--- Task requirements ---
When the line containing "Given: Switch timeframe to 15 minutes" is found in the data below, copy it and each line after it through the line containing "Toggle Bluetooth using", exactly and with no others.
******************************
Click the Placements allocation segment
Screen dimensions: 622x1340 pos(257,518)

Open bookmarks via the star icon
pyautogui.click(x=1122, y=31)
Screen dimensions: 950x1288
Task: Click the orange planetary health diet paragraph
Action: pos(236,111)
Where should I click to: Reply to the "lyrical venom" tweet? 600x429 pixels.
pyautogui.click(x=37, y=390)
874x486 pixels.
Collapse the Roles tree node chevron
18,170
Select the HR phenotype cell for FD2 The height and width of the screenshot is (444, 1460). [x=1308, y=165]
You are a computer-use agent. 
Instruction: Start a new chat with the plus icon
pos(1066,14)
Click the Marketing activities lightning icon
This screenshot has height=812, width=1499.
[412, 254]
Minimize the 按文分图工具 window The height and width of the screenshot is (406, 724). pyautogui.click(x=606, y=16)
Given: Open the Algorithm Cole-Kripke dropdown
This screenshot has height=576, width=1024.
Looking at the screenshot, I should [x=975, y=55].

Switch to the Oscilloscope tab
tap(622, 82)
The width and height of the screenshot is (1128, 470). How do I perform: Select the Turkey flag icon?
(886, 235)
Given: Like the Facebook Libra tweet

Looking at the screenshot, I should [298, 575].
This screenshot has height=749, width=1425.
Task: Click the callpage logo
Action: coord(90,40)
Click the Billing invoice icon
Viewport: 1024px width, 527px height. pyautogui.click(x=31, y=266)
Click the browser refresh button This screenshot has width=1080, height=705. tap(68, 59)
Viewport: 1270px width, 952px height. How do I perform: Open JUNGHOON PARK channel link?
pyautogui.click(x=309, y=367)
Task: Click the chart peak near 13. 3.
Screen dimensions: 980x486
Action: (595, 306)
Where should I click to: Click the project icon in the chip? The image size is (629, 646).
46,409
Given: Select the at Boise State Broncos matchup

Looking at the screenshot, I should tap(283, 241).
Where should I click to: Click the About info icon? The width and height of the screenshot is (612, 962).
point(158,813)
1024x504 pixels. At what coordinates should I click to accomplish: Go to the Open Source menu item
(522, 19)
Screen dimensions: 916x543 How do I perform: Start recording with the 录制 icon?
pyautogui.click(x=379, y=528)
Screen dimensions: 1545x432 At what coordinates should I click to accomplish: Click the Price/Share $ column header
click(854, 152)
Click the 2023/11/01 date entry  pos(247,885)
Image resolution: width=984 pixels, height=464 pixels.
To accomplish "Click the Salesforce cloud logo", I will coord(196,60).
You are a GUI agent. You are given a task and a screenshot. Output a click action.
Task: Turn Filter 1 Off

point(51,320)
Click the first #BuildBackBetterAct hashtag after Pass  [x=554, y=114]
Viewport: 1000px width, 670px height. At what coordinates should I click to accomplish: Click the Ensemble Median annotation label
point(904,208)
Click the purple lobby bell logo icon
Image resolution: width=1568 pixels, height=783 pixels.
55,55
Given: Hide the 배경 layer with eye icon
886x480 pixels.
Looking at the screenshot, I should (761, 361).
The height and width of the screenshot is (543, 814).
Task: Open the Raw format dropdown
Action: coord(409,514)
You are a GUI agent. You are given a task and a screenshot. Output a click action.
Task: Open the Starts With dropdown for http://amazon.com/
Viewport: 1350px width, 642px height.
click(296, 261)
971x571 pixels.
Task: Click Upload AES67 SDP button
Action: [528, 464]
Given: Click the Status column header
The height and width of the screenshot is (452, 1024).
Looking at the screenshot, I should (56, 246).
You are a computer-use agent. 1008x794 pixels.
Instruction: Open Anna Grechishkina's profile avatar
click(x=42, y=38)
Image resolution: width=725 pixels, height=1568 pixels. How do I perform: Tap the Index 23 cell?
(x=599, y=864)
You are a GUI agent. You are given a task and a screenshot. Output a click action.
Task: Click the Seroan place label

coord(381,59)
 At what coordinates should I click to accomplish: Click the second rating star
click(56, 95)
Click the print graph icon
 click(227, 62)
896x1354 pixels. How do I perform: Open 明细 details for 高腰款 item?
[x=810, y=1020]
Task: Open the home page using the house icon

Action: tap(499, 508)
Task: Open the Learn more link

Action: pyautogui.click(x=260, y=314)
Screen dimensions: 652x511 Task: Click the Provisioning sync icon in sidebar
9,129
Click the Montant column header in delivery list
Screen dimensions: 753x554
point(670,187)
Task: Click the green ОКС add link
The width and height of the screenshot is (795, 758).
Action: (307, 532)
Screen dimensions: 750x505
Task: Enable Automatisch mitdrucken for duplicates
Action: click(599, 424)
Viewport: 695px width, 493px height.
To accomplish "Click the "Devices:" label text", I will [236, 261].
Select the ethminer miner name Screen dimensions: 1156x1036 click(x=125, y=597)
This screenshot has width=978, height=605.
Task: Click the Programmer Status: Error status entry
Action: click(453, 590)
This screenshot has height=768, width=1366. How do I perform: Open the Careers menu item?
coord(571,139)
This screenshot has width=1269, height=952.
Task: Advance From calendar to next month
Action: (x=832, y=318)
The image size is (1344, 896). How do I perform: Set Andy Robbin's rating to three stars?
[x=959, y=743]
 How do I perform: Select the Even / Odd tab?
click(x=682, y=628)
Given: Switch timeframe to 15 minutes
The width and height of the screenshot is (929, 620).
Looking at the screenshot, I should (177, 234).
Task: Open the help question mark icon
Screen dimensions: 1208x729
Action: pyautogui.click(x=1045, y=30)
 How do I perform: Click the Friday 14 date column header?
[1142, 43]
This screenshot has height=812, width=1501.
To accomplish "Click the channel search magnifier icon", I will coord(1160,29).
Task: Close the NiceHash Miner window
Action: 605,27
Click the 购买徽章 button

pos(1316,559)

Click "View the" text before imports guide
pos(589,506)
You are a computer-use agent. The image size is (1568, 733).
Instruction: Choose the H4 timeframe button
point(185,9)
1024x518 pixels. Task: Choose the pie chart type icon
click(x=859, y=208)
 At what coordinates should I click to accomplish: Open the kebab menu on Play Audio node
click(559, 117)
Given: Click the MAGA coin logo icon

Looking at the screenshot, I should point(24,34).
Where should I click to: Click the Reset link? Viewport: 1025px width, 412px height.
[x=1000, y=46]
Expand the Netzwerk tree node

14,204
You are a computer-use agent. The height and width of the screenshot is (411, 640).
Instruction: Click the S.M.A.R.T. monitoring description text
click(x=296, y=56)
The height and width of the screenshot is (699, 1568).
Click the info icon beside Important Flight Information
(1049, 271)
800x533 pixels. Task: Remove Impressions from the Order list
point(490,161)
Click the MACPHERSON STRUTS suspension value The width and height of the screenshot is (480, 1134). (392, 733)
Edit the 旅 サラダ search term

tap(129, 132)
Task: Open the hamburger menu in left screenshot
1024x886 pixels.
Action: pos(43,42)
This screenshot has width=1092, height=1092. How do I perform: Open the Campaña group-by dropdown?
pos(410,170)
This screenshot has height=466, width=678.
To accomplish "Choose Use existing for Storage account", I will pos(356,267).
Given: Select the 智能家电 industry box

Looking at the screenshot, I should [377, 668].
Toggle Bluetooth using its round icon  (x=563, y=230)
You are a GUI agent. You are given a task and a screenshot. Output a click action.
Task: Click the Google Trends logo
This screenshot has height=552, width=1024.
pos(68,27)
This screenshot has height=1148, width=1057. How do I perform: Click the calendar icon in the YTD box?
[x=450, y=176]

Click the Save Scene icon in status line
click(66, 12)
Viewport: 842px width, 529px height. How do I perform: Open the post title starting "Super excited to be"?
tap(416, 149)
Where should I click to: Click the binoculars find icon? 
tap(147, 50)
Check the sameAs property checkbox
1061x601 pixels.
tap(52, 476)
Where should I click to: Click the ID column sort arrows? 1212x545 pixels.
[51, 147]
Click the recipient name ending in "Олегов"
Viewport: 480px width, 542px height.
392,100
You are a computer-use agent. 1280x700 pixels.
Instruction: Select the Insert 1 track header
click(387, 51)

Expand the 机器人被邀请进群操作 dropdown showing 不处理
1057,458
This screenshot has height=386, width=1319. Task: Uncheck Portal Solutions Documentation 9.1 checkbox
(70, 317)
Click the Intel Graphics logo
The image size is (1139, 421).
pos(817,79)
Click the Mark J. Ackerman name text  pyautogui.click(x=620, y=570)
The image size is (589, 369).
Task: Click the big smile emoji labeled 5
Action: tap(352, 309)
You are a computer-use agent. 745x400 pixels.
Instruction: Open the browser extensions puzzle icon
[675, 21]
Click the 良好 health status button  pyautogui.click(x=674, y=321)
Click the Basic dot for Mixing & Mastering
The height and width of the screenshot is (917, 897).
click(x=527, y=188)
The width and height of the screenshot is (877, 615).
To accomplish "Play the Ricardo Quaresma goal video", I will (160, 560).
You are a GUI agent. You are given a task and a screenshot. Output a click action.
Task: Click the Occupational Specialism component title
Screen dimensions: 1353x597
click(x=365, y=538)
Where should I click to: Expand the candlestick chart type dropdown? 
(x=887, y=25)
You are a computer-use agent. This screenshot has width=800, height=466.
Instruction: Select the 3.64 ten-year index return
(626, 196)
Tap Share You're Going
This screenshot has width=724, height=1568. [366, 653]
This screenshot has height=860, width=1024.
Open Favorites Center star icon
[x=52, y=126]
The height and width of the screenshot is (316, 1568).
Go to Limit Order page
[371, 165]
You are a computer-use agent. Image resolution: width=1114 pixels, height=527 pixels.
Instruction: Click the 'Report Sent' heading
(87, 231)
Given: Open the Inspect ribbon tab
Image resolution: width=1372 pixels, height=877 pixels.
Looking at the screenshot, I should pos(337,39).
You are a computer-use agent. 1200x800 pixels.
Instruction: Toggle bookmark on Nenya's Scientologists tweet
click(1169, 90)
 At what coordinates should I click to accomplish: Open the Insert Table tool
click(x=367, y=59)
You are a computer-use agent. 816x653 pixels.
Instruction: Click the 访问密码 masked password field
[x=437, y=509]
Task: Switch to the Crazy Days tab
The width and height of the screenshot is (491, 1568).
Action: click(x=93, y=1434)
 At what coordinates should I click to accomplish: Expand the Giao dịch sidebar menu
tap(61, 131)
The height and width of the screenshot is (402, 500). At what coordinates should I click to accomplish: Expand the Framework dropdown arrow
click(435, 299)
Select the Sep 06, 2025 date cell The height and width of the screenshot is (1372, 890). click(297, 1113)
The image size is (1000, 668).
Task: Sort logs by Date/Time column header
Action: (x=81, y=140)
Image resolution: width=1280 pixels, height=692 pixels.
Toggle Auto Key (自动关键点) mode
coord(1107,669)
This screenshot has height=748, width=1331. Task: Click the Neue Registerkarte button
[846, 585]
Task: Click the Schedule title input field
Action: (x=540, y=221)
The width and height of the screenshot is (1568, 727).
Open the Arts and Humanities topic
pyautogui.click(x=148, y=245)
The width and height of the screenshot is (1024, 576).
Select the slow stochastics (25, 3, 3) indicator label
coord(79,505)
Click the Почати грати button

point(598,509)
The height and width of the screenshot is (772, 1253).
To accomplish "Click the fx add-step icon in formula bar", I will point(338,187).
******************************
--- Task result ---
Given: Switch timeframe to 15 minutes
The width and height of the screenshot is (929, 620).
Looking at the screenshot, I should (177, 234).
Task: Open the help question mark icon
Screen dimensions: 1208x729
Action: pyautogui.click(x=1045, y=30)
 How do I perform: Click the Friday 14 date column header?
[1142, 43]
This screenshot has height=812, width=1501.
To accomplish "Click the channel search magnifier icon", I will coord(1160,29).
Task: Close the NiceHash Miner window
Action: 605,27
Click the 购买徽章 button

pos(1316,559)

Click "View the" text before imports guide
pos(589,506)
You are a computer-use agent. The image size is (1568, 733).
Instruction: Choose the H4 timeframe button
point(185,9)
1024x518 pixels. Task: Choose the pie chart type icon
click(x=859, y=208)
 At what coordinates should I click to accomplish: Open the kebab menu on Play Audio node
click(559, 117)
Given: Click the MAGA coin logo icon

Looking at the screenshot, I should point(24,34).
Where should I click to: Click the Reset link? Viewport: 1025px width, 412px height.
[x=1000, y=46]
Expand the Netzwerk tree node

14,204
You are a computer-use agent. The height and width of the screenshot is (411, 640).
Instruction: Click the S.M.A.R.T. monitoring description text
click(x=296, y=56)
The height and width of the screenshot is (699, 1568).
Click the info icon beside Important Flight Information
(1049, 271)
800x533 pixels. Task: Remove Impressions from the Order list
point(490,161)
Click the MACPHERSON STRUTS suspension value The width and height of the screenshot is (480, 1134). (392, 733)
Edit the 旅 サラダ search term

tap(129, 132)
Task: Open the hamburger menu in left screenshot
1024x886 pixels.
Action: pos(43,42)
This screenshot has width=1092, height=1092. How do I perform: Open the Campaña group-by dropdown?
pos(410,170)
This screenshot has height=466, width=678.
To accomplish "Choose Use existing for Storage account", I will pos(356,267).
Given: Select the 智能家电 industry box

Looking at the screenshot, I should [377, 668].
Toggle Bluetooth using its round icon  (x=563, y=230)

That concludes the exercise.